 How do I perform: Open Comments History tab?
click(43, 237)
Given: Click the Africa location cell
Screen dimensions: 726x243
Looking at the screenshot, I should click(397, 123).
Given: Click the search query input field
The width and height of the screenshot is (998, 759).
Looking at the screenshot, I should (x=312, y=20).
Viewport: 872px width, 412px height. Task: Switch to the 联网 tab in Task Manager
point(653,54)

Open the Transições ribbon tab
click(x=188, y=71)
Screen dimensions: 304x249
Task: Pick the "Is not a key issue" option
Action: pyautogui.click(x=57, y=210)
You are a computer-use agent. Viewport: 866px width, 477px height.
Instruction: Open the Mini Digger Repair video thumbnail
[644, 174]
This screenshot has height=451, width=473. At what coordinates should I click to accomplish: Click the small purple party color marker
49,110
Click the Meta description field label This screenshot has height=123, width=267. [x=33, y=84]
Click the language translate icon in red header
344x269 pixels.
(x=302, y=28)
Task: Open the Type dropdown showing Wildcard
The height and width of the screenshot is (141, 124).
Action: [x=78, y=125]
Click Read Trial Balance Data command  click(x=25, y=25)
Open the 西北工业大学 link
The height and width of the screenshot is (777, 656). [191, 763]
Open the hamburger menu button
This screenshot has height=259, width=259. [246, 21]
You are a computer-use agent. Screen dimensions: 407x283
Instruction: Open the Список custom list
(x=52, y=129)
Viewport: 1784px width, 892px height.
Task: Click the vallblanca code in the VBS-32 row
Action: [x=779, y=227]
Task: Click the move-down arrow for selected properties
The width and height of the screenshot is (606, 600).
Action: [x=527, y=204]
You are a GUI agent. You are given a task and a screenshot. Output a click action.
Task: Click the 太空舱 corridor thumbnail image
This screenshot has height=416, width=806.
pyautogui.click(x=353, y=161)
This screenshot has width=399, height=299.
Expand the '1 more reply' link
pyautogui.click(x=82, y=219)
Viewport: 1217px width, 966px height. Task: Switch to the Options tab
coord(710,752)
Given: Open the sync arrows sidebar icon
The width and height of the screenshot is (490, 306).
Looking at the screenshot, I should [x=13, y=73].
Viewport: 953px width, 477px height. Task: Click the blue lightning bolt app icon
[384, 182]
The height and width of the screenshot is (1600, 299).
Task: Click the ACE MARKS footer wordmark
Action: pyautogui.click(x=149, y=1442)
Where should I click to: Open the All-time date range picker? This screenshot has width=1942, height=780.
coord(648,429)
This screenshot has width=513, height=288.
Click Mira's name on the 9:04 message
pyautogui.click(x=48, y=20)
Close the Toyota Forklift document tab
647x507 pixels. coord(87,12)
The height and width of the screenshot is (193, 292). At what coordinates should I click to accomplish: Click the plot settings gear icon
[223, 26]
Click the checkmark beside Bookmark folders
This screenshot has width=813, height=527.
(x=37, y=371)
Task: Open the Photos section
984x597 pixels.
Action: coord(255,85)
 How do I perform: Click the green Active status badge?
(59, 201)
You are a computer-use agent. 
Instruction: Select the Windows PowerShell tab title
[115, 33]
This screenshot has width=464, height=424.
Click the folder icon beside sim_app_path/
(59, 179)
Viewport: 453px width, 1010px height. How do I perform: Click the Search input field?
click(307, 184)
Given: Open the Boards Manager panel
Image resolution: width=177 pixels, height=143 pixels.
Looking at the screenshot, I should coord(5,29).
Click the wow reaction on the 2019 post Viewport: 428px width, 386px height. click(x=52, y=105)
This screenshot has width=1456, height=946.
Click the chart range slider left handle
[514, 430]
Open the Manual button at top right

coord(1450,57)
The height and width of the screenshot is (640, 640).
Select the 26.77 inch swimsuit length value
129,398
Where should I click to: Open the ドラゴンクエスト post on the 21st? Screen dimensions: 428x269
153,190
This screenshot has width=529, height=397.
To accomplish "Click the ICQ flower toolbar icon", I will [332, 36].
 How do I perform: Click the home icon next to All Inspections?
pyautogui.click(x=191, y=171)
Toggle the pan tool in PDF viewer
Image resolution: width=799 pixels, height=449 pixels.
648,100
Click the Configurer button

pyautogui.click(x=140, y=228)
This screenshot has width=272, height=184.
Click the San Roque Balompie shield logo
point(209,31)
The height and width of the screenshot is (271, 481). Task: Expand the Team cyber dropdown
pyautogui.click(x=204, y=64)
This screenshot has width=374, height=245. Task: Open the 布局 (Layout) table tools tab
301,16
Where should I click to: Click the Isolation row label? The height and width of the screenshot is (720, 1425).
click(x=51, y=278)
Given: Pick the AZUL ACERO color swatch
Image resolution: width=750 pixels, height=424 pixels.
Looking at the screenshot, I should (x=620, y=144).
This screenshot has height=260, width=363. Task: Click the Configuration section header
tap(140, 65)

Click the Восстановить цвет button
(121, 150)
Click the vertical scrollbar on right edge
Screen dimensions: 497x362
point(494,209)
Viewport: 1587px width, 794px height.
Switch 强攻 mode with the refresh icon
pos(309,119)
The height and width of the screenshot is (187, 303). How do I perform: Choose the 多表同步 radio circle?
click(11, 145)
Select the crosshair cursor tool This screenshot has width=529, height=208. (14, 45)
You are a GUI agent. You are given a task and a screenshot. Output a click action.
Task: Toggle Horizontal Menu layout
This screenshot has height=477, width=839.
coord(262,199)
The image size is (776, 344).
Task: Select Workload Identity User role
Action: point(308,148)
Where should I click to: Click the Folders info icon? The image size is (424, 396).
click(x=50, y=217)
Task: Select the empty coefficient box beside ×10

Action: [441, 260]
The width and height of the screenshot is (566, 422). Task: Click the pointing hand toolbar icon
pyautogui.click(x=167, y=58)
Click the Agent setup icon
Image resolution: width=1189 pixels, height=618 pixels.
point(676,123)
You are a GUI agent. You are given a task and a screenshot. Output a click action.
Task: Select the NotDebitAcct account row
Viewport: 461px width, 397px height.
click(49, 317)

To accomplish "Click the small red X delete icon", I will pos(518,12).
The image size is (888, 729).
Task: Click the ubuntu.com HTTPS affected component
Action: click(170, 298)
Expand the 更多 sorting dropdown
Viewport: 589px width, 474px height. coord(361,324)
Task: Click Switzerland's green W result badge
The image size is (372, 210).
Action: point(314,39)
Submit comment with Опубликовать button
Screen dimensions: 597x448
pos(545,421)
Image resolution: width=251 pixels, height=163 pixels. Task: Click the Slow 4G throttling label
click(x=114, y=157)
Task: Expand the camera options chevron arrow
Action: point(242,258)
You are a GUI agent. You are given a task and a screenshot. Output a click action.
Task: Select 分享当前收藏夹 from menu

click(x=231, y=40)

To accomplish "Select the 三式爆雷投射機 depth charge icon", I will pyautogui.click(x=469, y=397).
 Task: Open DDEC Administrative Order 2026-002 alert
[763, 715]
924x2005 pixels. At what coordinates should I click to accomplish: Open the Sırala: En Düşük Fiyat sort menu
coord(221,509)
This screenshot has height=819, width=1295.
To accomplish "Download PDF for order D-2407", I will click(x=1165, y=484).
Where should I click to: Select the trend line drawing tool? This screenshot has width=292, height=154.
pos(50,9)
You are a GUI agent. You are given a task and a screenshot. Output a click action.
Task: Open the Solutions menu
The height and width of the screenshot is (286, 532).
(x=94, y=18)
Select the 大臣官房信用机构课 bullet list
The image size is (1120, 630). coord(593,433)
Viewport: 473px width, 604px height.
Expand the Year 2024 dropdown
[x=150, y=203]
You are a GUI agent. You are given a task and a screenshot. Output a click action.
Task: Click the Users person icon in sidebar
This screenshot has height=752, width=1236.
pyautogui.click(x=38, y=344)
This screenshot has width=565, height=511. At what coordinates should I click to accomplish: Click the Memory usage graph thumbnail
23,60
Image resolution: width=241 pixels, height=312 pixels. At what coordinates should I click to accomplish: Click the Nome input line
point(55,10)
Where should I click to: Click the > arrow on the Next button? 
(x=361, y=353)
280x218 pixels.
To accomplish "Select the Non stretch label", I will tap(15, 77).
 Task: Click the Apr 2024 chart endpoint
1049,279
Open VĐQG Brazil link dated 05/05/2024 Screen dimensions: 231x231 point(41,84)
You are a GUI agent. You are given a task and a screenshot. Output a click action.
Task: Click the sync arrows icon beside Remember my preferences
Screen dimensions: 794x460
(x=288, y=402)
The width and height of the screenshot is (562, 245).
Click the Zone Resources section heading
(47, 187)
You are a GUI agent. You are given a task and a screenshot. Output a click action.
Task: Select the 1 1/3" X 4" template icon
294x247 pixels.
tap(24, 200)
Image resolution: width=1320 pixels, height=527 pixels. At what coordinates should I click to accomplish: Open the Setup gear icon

═══

**Brief**
For the word "sync", find every line in the data that holds it and copy that line.

**Response to the exercise**
Given: Open the sync arrows sidebar icon
Task: Click the sync arrows icon beside Remember my preferences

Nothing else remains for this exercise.